Based on these manipulations, the future scenario treatments achieved a temperature increase of 2.2 ± 0.03°C and pH decrease of 0.3 ± 0.02 units (mean ± s.e. conditions at the seven diurnal time points over the 59-day experimental period; n = 413; electronic supplementary material, figure S2). Our method of manipulating the pH and temperature was able to recreate the predicted changes of 2100 under IPCC A1B scenarios incorporating the natural diel trends of each habitat (figure 1), including aragonite saturation state (Ωarg) (electronic supplementary material, figure S3 and table S1). Together, these treatments yielded a daily mean (±s.e.) (n = 59) Ωarg for the HV and LV habitats of 3.79 ± 0.04 and 2.94 ± 0.02, respectively, for present-day conditions versus 2.33 ± 0.08 and 2.24 ± 0.03 for 2100 scenarios.
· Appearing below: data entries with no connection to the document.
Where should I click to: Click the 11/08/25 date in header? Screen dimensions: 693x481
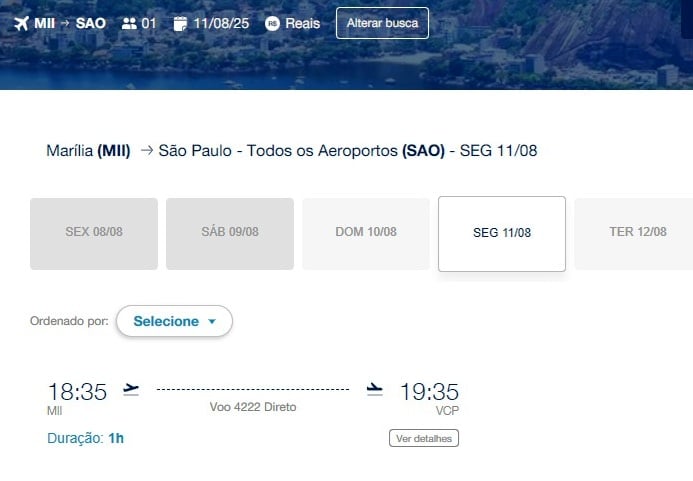pyautogui.click(x=221, y=23)
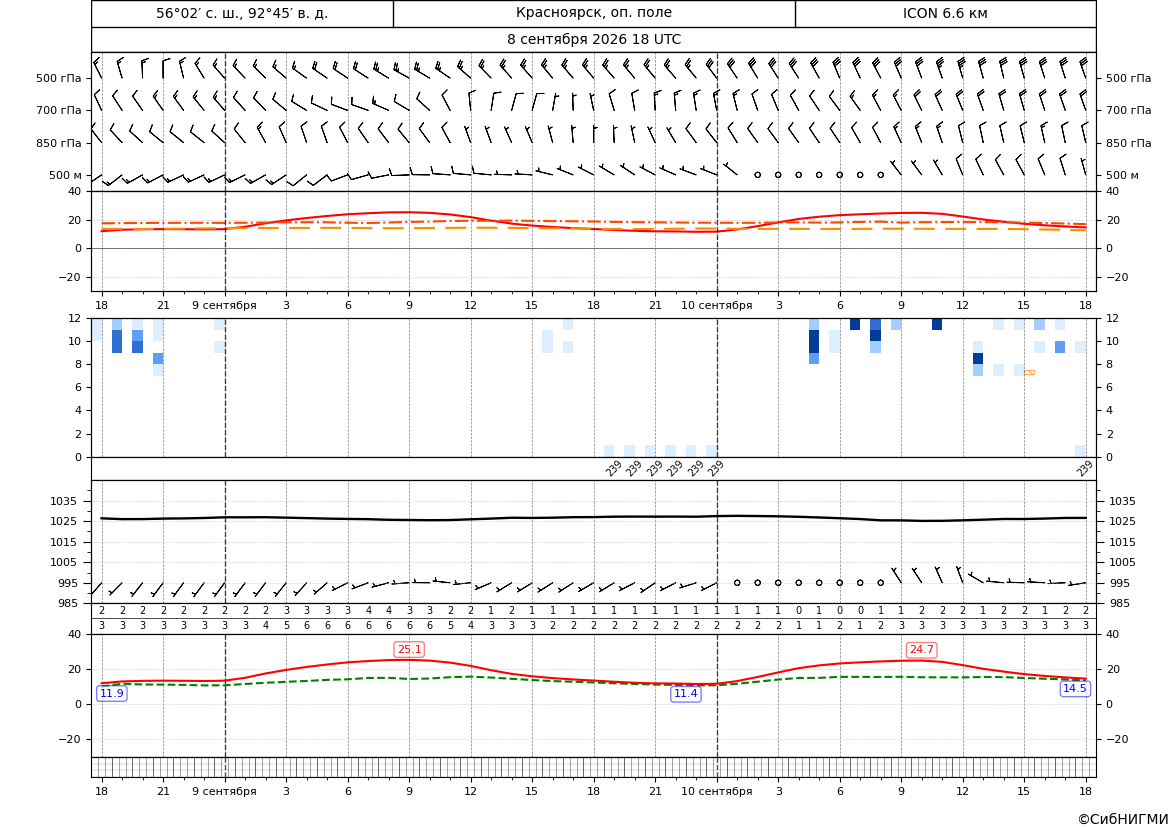Click the 24.7 maximum temperature label

(921, 650)
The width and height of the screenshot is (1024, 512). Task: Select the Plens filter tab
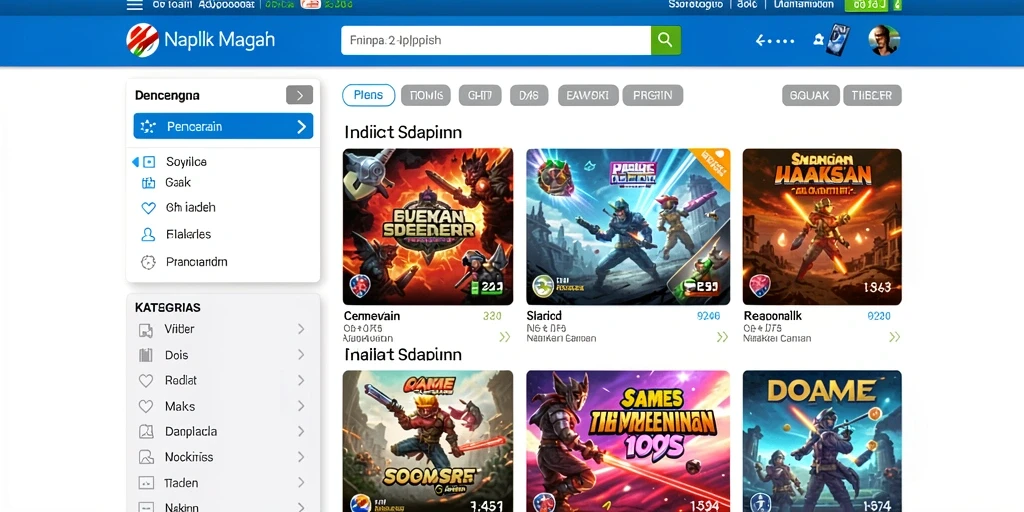coord(368,95)
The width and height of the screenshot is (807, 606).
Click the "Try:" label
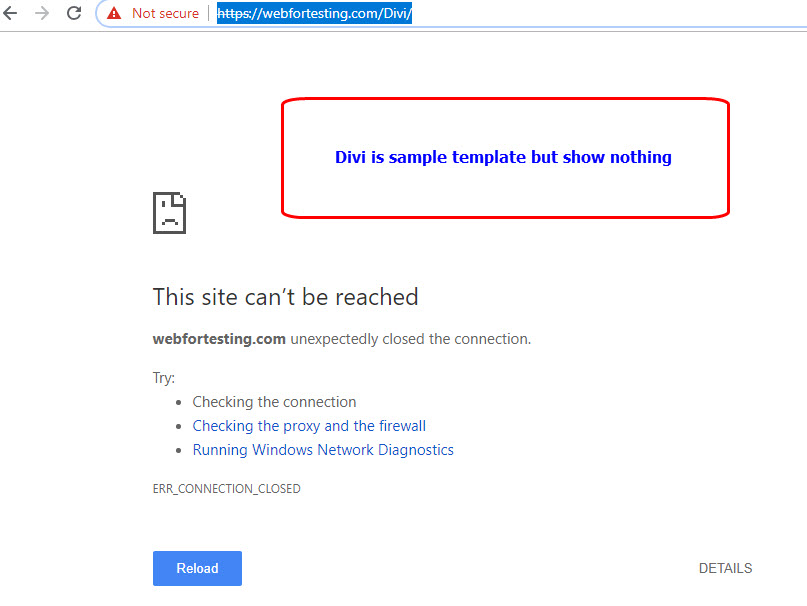164,378
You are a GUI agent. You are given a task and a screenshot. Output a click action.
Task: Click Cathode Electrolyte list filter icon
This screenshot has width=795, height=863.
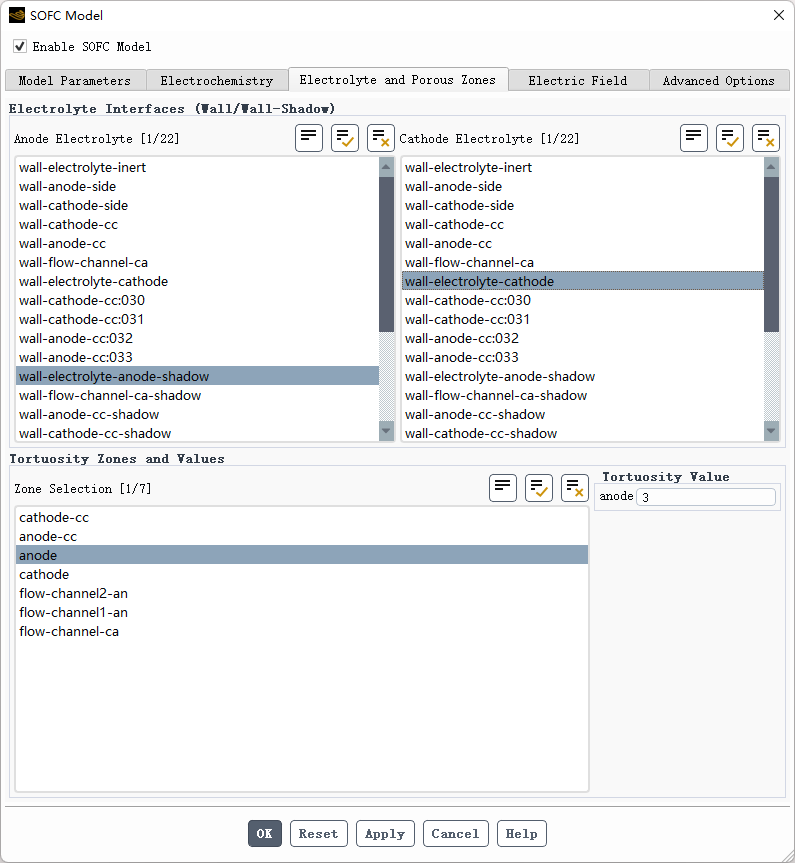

Under both the HV and LV treatments, greater daily variance in both temperature and pH was experienced for the tanks exposed to the 2100 level conditions (temperature: t6 = 6.36, p < 0.001; pH: t6 = 4.44, p < 0.005; see the electronic supplementary material).
The eight experimental treatments were conducted over three phases: (i) recovery (3 days), where corals were initially removed from their in situ environment and left to recover in the laboratory under their present-day ambient (i.e. native LV versus HV treatment conditions), (ii) acclimatization (21 days, as per [24]) where the full set of present-day or future scenario pH and temperature treatments were applied; and finally, (iii) experimentation (35 days), where corals continued to be exposed to all treatments (total experimental duration, n= 59 days; electronic supplementary material, figure S4). All corals were sampled for zooxanthellae and chlorophyll a concentrations, and incubated to measure rates of photosynthesis, respiration and calcification (see §2d), (i) at the end of the experimental period (te) to evaluate for the treatment effect, but also (ii) at the end of the recovery period (t0) to determine that physiological properties had not drifted in the controls as a result of the experimental set-up. Buoyant mass measurements were taken at the end of the acclimatization period (ti) and te to establish an average daily growth rate (electronic supplementary material, figure S4).
(c). Carbonate chemistry baseline
At each location, discrete water sampling was conducted over 18 days between March and April 2012 to establish the natural diurnal trends in pH and temperature. Samples were collected over 24 h, at 3 h intervals starting at sunrise (n = 144 per site). Seawater carbonate chemistry was measured following the Carbon Dioxide Information Analysis Centre protocols [23], with carbonate parameters (pCO2, TCO2 and Ωarg) calculated from TA and pH, as described in [21]. Discrete water samples were also collected weekly at the seagrass (HV) and outer-reef (LV) sites during the experimental period (n = 8; electronic supplementary material, table S1).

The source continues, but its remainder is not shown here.